Monday, August 08, 2005

"The Look"

I got the look the other night from my son. This is all very new to me. I may have gotten the look over an infraction a few weeks earlier but I wasn’t paying attention. I was completely unprepared for this. My son is 13, at which age the glands begin to produce the hormones that produce the look in a spontaneous and natural way, like facial hair. What I am trying to say is that the look is nothing personal and nothing new and is no reflection on me personally, other than a reflection on my questionable judgment 13-plus years ago.

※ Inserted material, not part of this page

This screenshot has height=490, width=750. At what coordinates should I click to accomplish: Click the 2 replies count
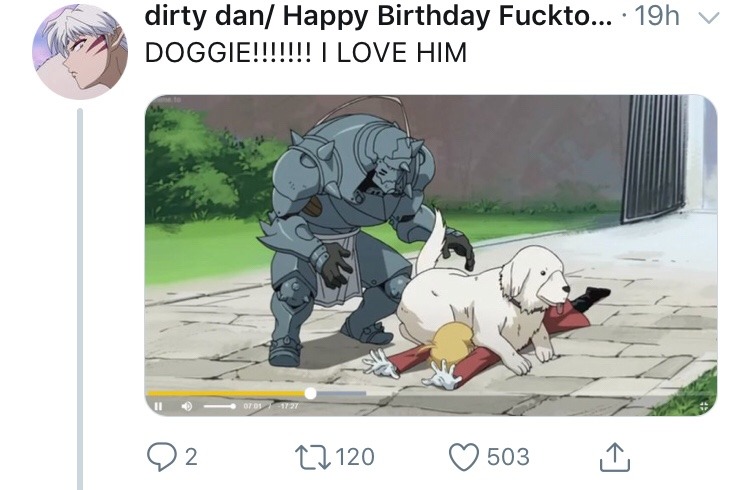point(191,457)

My son loves me and respects me every other half-hour, it’s only when I open my mouth in public that he experiences the momentary panic of all teenagers, which produces the hormone, which produces the look. The sequence occurs with breathtaking speed. It is a latent reflex. Doctors have a device for measuring it now, sort of like the rubber hammer they use on your knee, only much more expensive, so it is usually only used in the cases of very rich teenagers and latent adolescents like our president, who gave the look to his father in 2003 after family friend Brent Scowcroft criticized his (Bush Jr.s) judgment in taking the nation to war. Impulsiveness is part of being an adolescent and if you are man enough to question that impulsiveness you should be prepared to get the look big time. The former president (Bush Sr.) has gone back to piloting large fun-boats off the Maine coast and keeping his and his friends’ mouths shut. Nobody cares what Brent Scowcroft thinks anyway. I am learning to be more self-aware too.

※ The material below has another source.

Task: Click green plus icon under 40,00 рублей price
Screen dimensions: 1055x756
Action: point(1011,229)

What we all need to realize, as adults, is that this new horrified reaction to our old familiar parental selves isn’t about us, it is about them; it is about the anxiety of youth. Our offspring are growing up, and growing up means finding a sudden increase in powers beyond their comprehension. It’s a frightening thing to wake up one morning and find that you can suddenly affect the world around you in profound ways. To find that your senses are inexplicably tuned to a much higher level, and all for the purposes of perceiving how stupid your parents are, and how your parents’ behavior, especially the tiniest criticism, might reflect on you. I remember when I was a teenager and realized that my parents were stupider than I had thought previously.

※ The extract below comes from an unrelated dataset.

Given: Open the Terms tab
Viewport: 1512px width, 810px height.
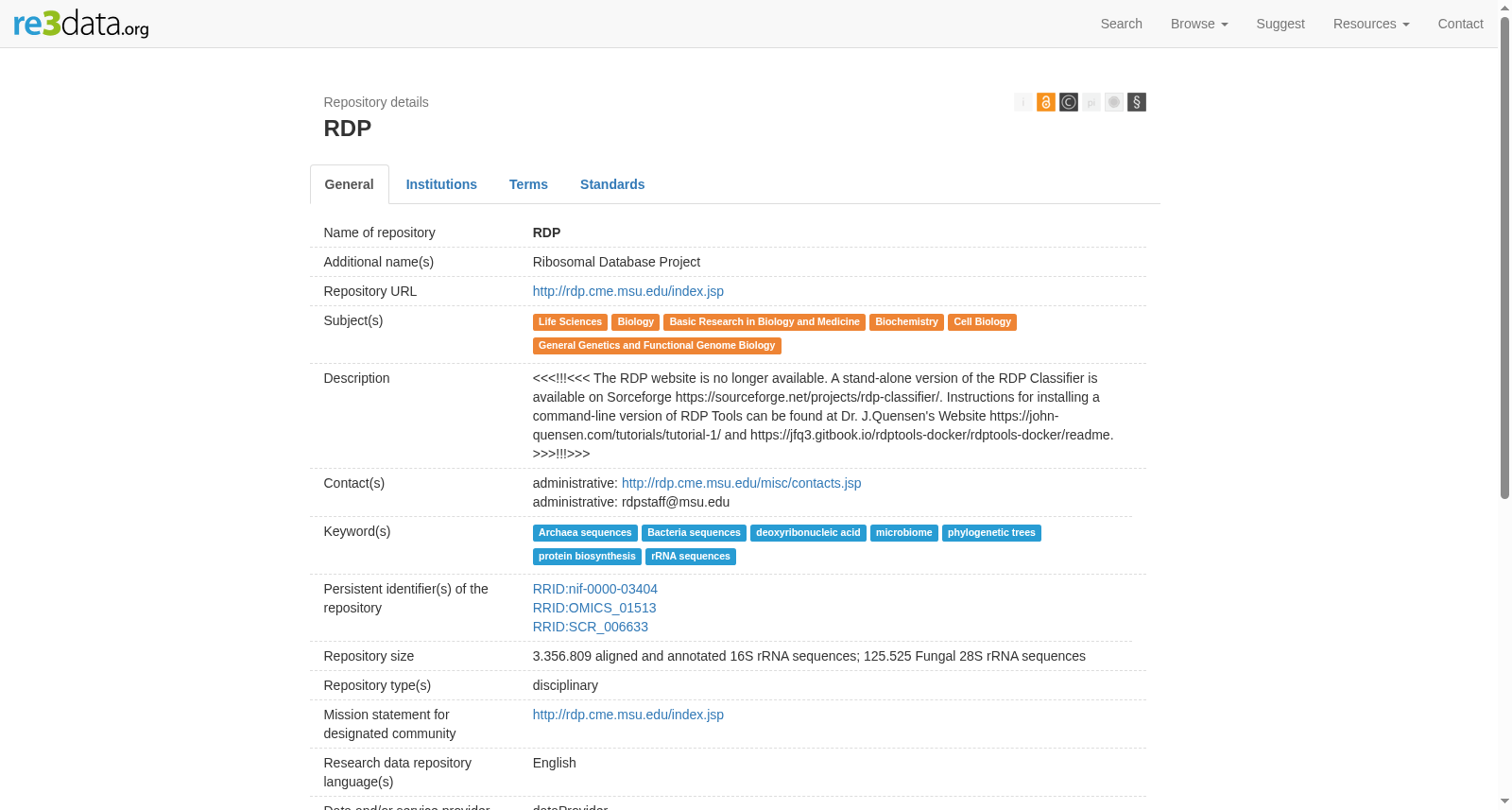Looking at the screenshot, I should (x=528, y=184).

And it wasn’t only them, it was their whole generation, the entire power structure. A power structure devoted full-time to suppressing my newly discovered requirements to drive expertly at high speeds with as many friends in the car as possible. Today’s youth must also add the necessity of staying in touch via cell-phone with the friends that couldn’t fit into the car. Our president is keenly aware of enormous new responsibilities undreamed of as recently as a few years ago when he was still driving into neighbors’ garbage cans. Does he need everybody else telling him how to do his important job? No. He has it all under control. Did you think he didn’t have 9/11 totally covered before it happened? As if. So if he gives you that look, Mr. Reporter, it is because he’s trying really hard to do his very best and he doesn’t need the rest of us bugging him. I understand from a quick read through the medical literature that the hormones that produce the look never really turn off in some people. They remain, for all practical purposes, teenagers all their lives. Have you ever noticed how youthful the president appears?

When I was a teenager some of my peers were less focused on the important job of resenting our parents’ warnings to drive carefully and screw around responsibly, and way too focused on other things that were none of their business, like a war that was going on in Vietnam, and whether negroes ought to be allowed to vote, or women to hold jobs instead of bearing children one after another. There were lots of arguments over these things during the 1960s, which produced anxiety in young people, which produced even more hormones. Our president was right there, branding fraternity emblems into the backsides of freshmen. He was giving the look to protesters and other killjoys big time then.

What we were too callow and self-centered to realize was that wars like Vietnam and Iraq are a perfectly natural outlet for young people whose bodies are producing the hormones that produce the extreme self-consciousness that produces the look. When the look leads to confrontation and to acts of violent impulsiveness it’s good to have somewhere for that impulsiveness to go. Our men and women in uniform are giving people the look 24/7 in Baghdad today, and the young people of Baghdad are giving it right back again. Self-doubt is natural among adolescents. Self-doubt–anxiety–perceived threat–anger–the look–impulsive violence. This is a natural cycle, which is exactly why there are wars. Luckily our president has surrounded himself with grown-ups (most of them hand-picked by his dad) who are not latent adolescents, who understand that foreign countries are a better place for that impulsive violence to take place, and if, in the process, we can get more gas to drive efficiently at high speeds in our cars with all our friends while talking on our cell-phones, all the better. National policy isn’t that complicated when you begin to understand adolescent hormones.

So when you get the look from your teen, just smile the same smile you got from your parents in the late 1960s. Smile in the secure knowledge that our president has found the perfect outlet for their adolescent rage. (And his own.) Hopefully our kids will be able to prove how much smarter they are by taking the mess we’ve stuck them with and making something out of it. Something that looks less like a colossal failure. The best of them will probably die trying to fix that failure, leaving the ones who opted out, the obedient cowardly ones, the ones who waved flags and cheered, young people like our president, to pick up the process and repeat it in another thirty years.

There is a cruel beauty to all of this, isn’t there?